STIE Trisaksti - Jurnal Bisnis Dan Akuntansi
Title: The Driving Factors of Earnings Management
Description:
One important part of the company's financial statements is earnings because it provides information to stakeholders about the company's performance.
Earnings are used to evaluate management and one of the determinants of the amount of management compensation and to estimate the company's prospects in the future.
Earnings management is a practice used by businesses to enhance financial statements over time.
The purpose is to attract the attention of users of financial statements to make decisions on investing and granting credit.
Therefore, the aim of this study is to determine whether independent commissioners, independent audit committee, audit committee expertise, activity audit committee, size audit committee, leverage, and firm size affect earnings management.
This study uses non-financial companies listed on the Indonesia Stock Exchange (IDX) during the 2018-2020 period as research objects.
The sample selection method used is purposive sampling.
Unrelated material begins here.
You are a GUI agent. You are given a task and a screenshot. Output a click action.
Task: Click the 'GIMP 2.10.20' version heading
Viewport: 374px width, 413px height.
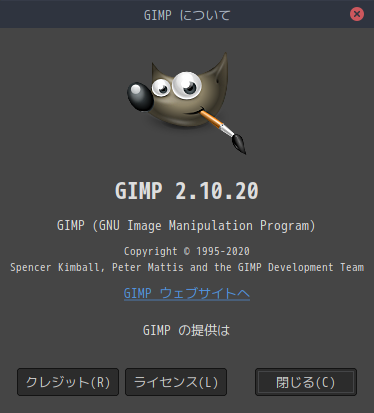(187, 191)
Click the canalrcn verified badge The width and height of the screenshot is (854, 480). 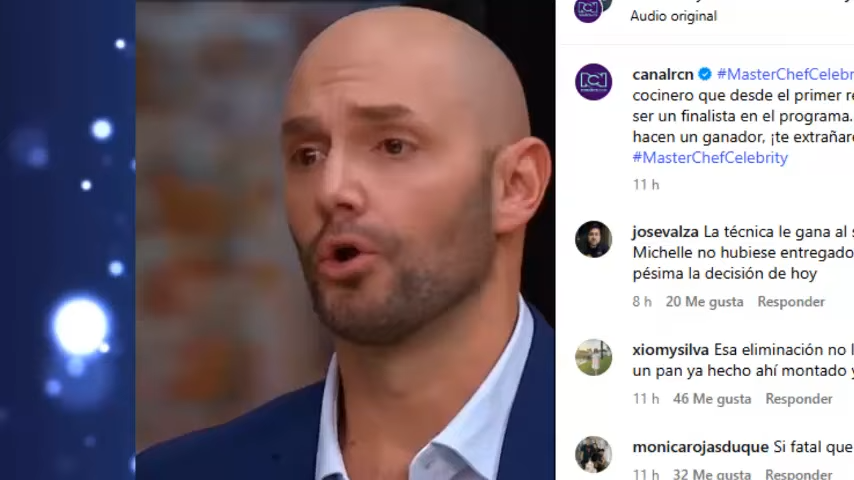coord(705,74)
The results of this study indicate that leverage and firm size have a positive effect on earnings management.
The higher the leverage, the higher the risk of default on the debt owned by the company, among other things because there is an element of uncertainty in business conditions.
This is avoided by investors and is a factor that causes the company's management to practice profit management to beautify its financial reports company size has a positive effect on earnings management because large companies will tend to carry out earnings management so that the company is still considered good by investors.
While independent commissioners, audit committee size, audit committee independence, audit committee expertise, and audit committee activities have no effect on earnings management.